▶

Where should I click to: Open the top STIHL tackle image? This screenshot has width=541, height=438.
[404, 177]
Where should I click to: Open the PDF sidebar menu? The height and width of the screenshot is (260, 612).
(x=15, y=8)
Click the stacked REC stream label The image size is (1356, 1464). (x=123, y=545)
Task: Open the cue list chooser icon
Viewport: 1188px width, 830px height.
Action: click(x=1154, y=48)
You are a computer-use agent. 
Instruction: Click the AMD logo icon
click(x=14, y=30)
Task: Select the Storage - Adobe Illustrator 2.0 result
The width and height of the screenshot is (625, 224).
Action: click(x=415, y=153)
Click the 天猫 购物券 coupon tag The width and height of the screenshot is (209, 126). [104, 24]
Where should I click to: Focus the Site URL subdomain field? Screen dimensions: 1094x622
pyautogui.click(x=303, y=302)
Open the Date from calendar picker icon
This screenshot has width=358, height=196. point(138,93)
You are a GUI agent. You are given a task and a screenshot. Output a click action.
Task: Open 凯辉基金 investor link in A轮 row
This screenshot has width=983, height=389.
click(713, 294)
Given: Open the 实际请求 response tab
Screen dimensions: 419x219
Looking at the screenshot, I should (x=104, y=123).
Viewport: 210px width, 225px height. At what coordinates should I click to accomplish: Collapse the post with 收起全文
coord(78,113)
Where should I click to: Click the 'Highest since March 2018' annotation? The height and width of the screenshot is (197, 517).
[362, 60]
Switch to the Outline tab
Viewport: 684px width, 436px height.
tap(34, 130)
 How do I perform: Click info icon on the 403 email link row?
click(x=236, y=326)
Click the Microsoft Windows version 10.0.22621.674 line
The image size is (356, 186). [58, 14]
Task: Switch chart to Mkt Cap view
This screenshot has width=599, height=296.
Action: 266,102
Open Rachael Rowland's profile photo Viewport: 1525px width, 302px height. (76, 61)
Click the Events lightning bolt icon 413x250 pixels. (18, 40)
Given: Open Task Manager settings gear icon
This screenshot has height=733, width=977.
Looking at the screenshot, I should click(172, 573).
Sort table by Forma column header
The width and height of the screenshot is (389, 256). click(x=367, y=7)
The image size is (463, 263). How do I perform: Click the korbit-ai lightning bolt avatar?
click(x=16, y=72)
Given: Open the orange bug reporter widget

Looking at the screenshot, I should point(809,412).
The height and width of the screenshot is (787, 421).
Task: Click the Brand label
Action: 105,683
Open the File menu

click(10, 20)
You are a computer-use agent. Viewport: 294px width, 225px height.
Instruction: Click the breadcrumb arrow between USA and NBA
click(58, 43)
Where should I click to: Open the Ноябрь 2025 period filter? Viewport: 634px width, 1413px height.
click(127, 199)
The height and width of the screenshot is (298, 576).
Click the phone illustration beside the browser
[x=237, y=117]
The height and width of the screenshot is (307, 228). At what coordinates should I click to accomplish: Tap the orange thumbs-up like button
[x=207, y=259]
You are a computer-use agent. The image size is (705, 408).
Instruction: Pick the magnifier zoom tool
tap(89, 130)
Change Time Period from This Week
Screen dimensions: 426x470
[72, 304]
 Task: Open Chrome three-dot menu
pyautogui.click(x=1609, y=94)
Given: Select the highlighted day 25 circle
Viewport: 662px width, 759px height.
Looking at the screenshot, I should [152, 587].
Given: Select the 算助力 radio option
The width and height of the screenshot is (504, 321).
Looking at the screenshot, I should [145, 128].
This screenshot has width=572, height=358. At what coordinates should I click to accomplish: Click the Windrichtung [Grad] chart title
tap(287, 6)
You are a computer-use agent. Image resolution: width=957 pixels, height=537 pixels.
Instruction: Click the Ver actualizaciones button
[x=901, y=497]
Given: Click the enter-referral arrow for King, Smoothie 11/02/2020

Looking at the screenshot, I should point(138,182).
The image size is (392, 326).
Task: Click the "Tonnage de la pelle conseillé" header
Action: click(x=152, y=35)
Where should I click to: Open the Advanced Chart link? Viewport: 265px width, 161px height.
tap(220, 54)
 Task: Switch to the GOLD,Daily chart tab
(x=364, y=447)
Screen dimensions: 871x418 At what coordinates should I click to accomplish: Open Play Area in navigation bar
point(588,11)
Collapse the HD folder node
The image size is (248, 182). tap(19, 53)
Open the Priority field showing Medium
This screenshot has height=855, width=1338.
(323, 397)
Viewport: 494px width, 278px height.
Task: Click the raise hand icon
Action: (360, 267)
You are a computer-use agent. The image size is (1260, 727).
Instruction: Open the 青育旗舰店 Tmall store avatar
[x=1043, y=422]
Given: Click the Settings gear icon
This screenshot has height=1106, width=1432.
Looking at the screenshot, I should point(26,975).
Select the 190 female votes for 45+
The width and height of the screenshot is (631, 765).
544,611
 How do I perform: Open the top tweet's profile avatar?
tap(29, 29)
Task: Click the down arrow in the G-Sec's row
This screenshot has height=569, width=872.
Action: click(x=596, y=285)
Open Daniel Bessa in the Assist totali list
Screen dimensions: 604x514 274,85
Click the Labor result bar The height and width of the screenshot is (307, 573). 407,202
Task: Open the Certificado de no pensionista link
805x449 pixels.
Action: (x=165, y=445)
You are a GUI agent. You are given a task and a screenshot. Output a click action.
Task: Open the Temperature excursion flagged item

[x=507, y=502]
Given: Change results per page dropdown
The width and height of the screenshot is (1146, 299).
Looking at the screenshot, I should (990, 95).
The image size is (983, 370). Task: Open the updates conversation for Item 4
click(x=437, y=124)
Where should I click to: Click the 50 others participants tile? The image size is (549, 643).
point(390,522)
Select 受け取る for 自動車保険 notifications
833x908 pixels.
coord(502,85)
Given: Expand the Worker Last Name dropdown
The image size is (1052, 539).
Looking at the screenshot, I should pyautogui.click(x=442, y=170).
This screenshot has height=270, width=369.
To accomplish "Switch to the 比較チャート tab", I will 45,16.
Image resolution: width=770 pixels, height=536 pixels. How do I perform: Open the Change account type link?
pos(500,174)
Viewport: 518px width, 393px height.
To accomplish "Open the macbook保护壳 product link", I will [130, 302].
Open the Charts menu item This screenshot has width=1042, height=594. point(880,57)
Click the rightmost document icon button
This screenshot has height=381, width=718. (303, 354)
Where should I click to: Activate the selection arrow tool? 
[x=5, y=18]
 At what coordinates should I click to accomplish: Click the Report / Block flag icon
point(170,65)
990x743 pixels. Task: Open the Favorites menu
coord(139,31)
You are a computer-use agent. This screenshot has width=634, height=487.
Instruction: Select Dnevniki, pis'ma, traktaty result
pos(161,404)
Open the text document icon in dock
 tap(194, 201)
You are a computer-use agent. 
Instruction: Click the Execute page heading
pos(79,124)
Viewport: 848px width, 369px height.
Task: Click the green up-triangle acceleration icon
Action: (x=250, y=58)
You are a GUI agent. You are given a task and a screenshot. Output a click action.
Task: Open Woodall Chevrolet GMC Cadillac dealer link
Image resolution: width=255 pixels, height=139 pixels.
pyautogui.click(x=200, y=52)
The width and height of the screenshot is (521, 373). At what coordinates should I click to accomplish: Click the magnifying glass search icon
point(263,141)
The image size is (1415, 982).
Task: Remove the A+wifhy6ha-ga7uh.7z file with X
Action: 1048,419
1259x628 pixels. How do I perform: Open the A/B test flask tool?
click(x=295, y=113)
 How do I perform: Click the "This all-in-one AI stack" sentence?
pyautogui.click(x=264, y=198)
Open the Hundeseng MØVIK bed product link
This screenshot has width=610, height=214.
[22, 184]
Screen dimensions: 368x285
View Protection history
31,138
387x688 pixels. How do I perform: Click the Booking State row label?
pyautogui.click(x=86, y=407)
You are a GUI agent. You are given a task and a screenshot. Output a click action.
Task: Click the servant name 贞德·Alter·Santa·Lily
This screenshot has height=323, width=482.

◀

Activity -> Extract, word for word, each line of the listing above.

Output below ->
Where should I click to: Open the top STIHL tackle image? This screenshot has width=541, height=438.
[404, 177]
Where should I click to: Open the PDF sidebar menu? The height and width of the screenshot is (260, 612).
(x=15, y=8)
Click the stacked REC stream label The image size is (1356, 1464). (x=123, y=545)
Task: Open the cue list chooser icon
Viewport: 1188px width, 830px height.
Action: click(x=1154, y=48)
You are a computer-use agent. 
Instruction: Click the AMD logo icon
click(x=14, y=30)
Task: Select the Storage - Adobe Illustrator 2.0 result
The width and height of the screenshot is (625, 224).
Action: click(x=415, y=153)
Click the 天猫 购物券 coupon tag The width and height of the screenshot is (209, 126). [104, 24]
Where should I click to: Focus the Site URL subdomain field? Screen dimensions: 1094x622
pyautogui.click(x=303, y=302)
Open the Date from calendar picker icon
This screenshot has width=358, height=196. point(138,93)
You are a GUI agent. You are given a task and a screenshot. Output a click action.
Task: Open 凯辉基金 investor link in A轮 row
This screenshot has width=983, height=389.
click(713, 294)
Given: Open the 实际请求 response tab
Screen dimensions: 419x219
Looking at the screenshot, I should (x=104, y=123).
Viewport: 210px width, 225px height. At what coordinates should I click to accomplish: Collapse the post with 收起全文
coord(78,113)
Where should I click to: Click the 'Highest since March 2018' annotation? The height and width of the screenshot is (197, 517).
[362, 60]
Switch to the Outline tab
Viewport: 684px width, 436px height.
tap(34, 130)
 How do I perform: Click info icon on the 403 email link row?
click(x=236, y=326)
Click the Microsoft Windows version 10.0.22621.674 line
The image size is (356, 186). [58, 14]
Task: Switch chart to Mkt Cap view
This screenshot has width=599, height=296.
Action: 266,102
Open Rachael Rowland's profile photo Viewport: 1525px width, 302px height. (76, 61)
Click the Events lightning bolt icon 413x250 pixels. (18, 40)
Given: Open Task Manager settings gear icon
This screenshot has height=733, width=977.
Looking at the screenshot, I should click(172, 573).
Sort table by Forma column header
The width and height of the screenshot is (389, 256). click(x=367, y=7)
The image size is (463, 263). How do I perform: Click the korbit-ai lightning bolt avatar?
click(x=16, y=72)
Given: Open the orange bug reporter widget

Looking at the screenshot, I should point(809,412).
The height and width of the screenshot is (787, 421).
Task: Click the Brand label
Action: 105,683
Open the File menu

click(10, 20)
You are a computer-use agent. Viewport: 294px width, 225px height.
Instruction: Click the breadcrumb arrow between USA and NBA
click(58, 43)
Where should I click to: Open the Ноябрь 2025 period filter? Viewport: 634px width, 1413px height.
click(127, 199)
The height and width of the screenshot is (298, 576).
Click the phone illustration beside the browser
[x=237, y=117]
The height and width of the screenshot is (307, 228). At what coordinates should I click to accomplish: Tap the orange thumbs-up like button
[x=207, y=259]
You are a computer-use agent. The image size is (705, 408).
Instruction: Pick the magnifier zoom tool
tap(89, 130)
Change Time Period from This Week
Screen dimensions: 426x470
[72, 304]
 Task: Open Chrome three-dot menu
pyautogui.click(x=1609, y=94)
Given: Select the highlighted day 25 circle
Viewport: 662px width, 759px height.
Looking at the screenshot, I should [152, 587].
Given: Select the 算助力 radio option
The width and height of the screenshot is (504, 321).
Looking at the screenshot, I should [145, 128].
This screenshot has width=572, height=358. At what coordinates should I click to accomplish: Click the Windrichtung [Grad] chart title
tap(287, 6)
You are a computer-use agent. Image resolution: width=957 pixels, height=537 pixels.
Instruction: Click the Ver actualizaciones button
[x=901, y=497]
Given: Click the enter-referral arrow for King, Smoothie 11/02/2020

Looking at the screenshot, I should point(138,182).
The image size is (392, 326).
Task: Click the "Tonnage de la pelle conseillé" header
Action: click(x=152, y=35)
Where should I click to: Open the Advanced Chart link? Viewport: 265px width, 161px height.
tap(220, 54)
 Task: Switch to the GOLD,Daily chart tab
(x=364, y=447)
Screen dimensions: 871x418 At what coordinates should I click to accomplish: Open Play Area in navigation bar
point(588,11)
Collapse the HD folder node
The image size is (248, 182). tap(19, 53)
Open the Priority field showing Medium
This screenshot has height=855, width=1338.
(323, 397)
Viewport: 494px width, 278px height.
Task: Click the raise hand icon
Action: (360, 267)
You are a computer-use agent. The image size is (1260, 727).
Instruction: Open the 青育旗舰店 Tmall store avatar
[x=1043, y=422]
Given: Click the Settings gear icon
This screenshot has height=1106, width=1432.
Looking at the screenshot, I should point(26,975).
Select the 190 female votes for 45+
The width and height of the screenshot is (631, 765).
544,611
 How do I perform: Open the top tweet's profile avatar?
tap(29, 29)
Task: Click the down arrow in the G-Sec's row
This screenshot has height=569, width=872.
Action: click(x=596, y=285)
Open Daniel Bessa in the Assist totali list
Screen dimensions: 604x514 274,85
Click the Labor result bar The height and width of the screenshot is (307, 573). 407,202
Task: Open the Certificado de no pensionista link
805x449 pixels.
Action: (x=165, y=445)
You are a GUI agent. You are given a task and a screenshot. Output a click action.
Task: Open the Temperature excursion flagged item

[x=507, y=502]
Given: Change results per page dropdown
The width and height of the screenshot is (1146, 299).
Looking at the screenshot, I should (990, 95).
The image size is (983, 370). Task: Open the updates conversation for Item 4
click(x=437, y=124)
Where should I click to: Click the 50 others participants tile? The image size is (549, 643).
point(390,522)
Select 受け取る for 自動車保険 notifications
833x908 pixels.
coord(502,85)
Given: Expand the Worker Last Name dropdown
The image size is (1052, 539).
Looking at the screenshot, I should pyautogui.click(x=442, y=170).
This screenshot has height=270, width=369.
To accomplish "Switch to the 比較チャート tab", I will 45,16.
Image resolution: width=770 pixels, height=536 pixels. How do I perform: Open the Change account type link?
pos(500,174)
Viewport: 518px width, 393px height.
To accomplish "Open the macbook保护壳 product link", I will [130, 302].
Open the Charts menu item This screenshot has width=1042, height=594. point(880,57)
Click the rightmost document icon button
This screenshot has height=381, width=718. (303, 354)
Where should I click to: Activate the selection arrow tool? 
[x=5, y=18]
 At what coordinates should I click to accomplish: Click the Report / Block flag icon
point(170,65)
990x743 pixels. Task: Open the Favorites menu
coord(139,31)
You are a computer-use agent. This screenshot has width=634, height=487.
Instruction: Select Dnevniki, pis'ma, traktaty result
pos(161,404)
Open the text document icon in dock
 tap(194, 201)
You are a computer-use agent. 
Instruction: Click the Execute page heading
pos(79,124)
Viewport: 848px width, 369px height.
Task: Click the green up-triangle acceleration icon
Action: (x=250, y=58)
You are a GUI agent. You are given a task and a screenshot. Output a click action.
Task: Open Woodall Chevrolet GMC Cadillac dealer link
Image resolution: width=255 pixels, height=139 pixels.
pyautogui.click(x=200, y=52)
The width and height of the screenshot is (521, 373). At what coordinates should I click to accomplish: Click the magnifying glass search icon
point(263,141)
The image size is (1415, 982).
Task: Remove the A+wifhy6ha-ga7uh.7z file with X
Action: 1048,419
1259x628 pixels. How do I perform: Open the A/B test flask tool?
click(x=295, y=113)
 How do I perform: Click the "This all-in-one AI stack" sentence?
pyautogui.click(x=264, y=198)
Open the Hundeseng MØVIK bed product link
This screenshot has width=610, height=214.
[22, 184]
Screen dimensions: 368x285
View Protection history
31,138
387x688 pixels. How do I perform: Click the Booking State row label?
pyautogui.click(x=86, y=407)
You are a GUI agent. You are given a task and a screenshot. Output a click action.
Task: Click the servant name 贞德·Alter·Santa·Lily
This screenshot has height=323, width=482.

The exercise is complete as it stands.